**Исходный документ**

А вот Розовый Пеликан не собирал транзисторов, он любил охотиться на соискателей ученой степени кандидата физико-математических наук, причем не всех, защищавшихся в нашем совете, а лишь на имевших плохую запись в графе национальность. Его охота ни разу не кончилась успехом. Мораль — серьезное дело надо поручать серьезным людям, а не Розовым Пеликанам. Правда, бывший директор ВЭИ В.Ф., даже если и поймет правильность моего совета, надеюсь, что уже не сумеет им воспользоваться… Думаю, что по этому поводу сказать больше нечего. По крайней мере, и советские, и российские власти со мною согласны. Ничего по этому и всем подобным поводам они и не говорят, и говорить не собираются.
Внутри коллектива в ВЭИ антисемитизма не было. Но на защите диссертации сотруднику Л.А. кинул единственный «черный шар» единственный еврей в ученом совете — начальник отдела криогенной техники с почти канонической фамилией Фишер. Задал он этому Л.А. только один вопрос, свидетельствующий лишь о слабом знании им, Фишером, институтского курса физики, получил от Л.А. вежливый и исчерпывающий ответ и — проголосовал «против». О чем Л.А. не преминула сообщить симпатизировавшая ему секретарь Ученого совета А.С. (русская). Логично: еврей — член Ученого Совета — должен быть выше подозрений в потакании «своим». Естественно, от Л.А. это через пять минут узнали все. Хохоту было…
Кстати, об антисемитизме. Как-то раз в курилке после очередного анекдота тот же Л.А. задумчиво произнес (внимание — на дворе 1980 год!) «Два великих народа — русский и еврейский — объединяет то, что оба они свои проблемы и несчастья используют как материал для анекдотов». Последовала длинная пауза. Но никаких «последствий»… То есть никто не настучал. Разумеется, бытовой антисемитизм был, но проявлять его считалось неприличным. И даже про откровенного хама А.Ш. никто не говорил «У, жидовская морда». Даже я этого не говорил!

**Исходные данные**
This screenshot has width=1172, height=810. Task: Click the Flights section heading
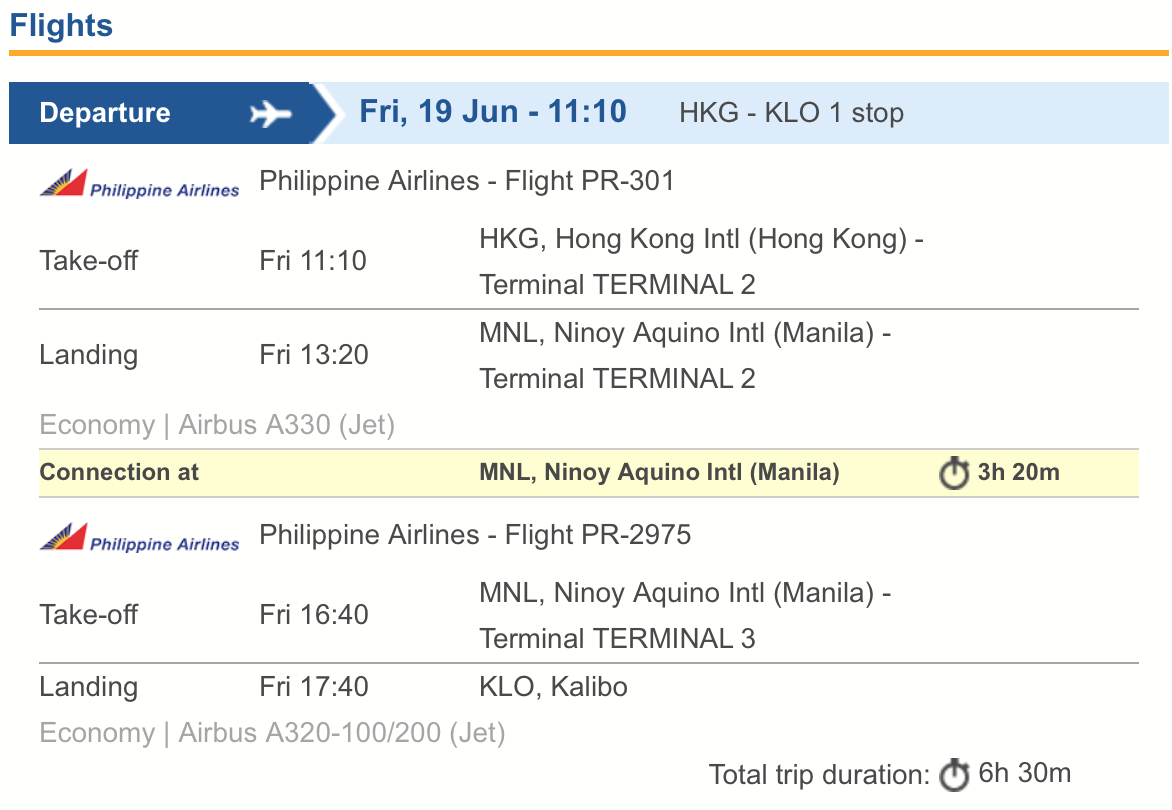(x=61, y=26)
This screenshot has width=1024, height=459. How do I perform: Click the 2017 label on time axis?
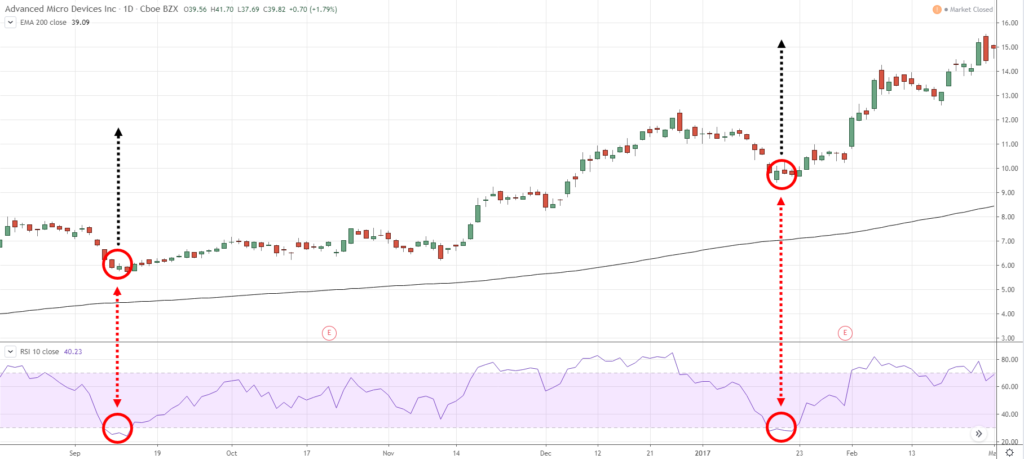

**Условия задания**
a – Ответьте по тексту о ВЭИ на три вопроса:
(i) Соискателей какой ученой степени, согласно тексту, подстерегал Розовый Пеликан?
(ii) Каким отделом руководил Фишер?
(iii) Какой год назван в эпизоде в курилке?
b – Процитируйте, пожалуйста, отрывок текста о ВЭИ от слов «А вот Розовый» до слов «говорить не собираются.».

**Письменные ответы**
a –
(i) Ученой степени кандидата физико-математических наук.
(ii) Отделом криогенной техники.
(iii) 1980 год.

b –
А вот Розовый Пеликан не собирал транзисторов, он любил охотиться на соискателей ученой степени кандидата физико-математических наук, причем не всех, защищавшихся в нашем совете, а лишь на имевших плохую запись в графе национальность. Его охота ни разу не кончилась успехом. Мораль — серьезное дело надо поручать серьезным людям, а не Розовым Пеликанам. Правда, бывший директор ВЭИ В.Ф., даже если и поймет правильность моего совета, надеюсь, что уже не сумеет им воспользоваться… Думаю, что по этому поводу сказать больше нечего. По крайней мере, и советские, и российские власти со мною согласны. Ничего по этому и всем подобным поводам они и не говорят, и говорить не собираются.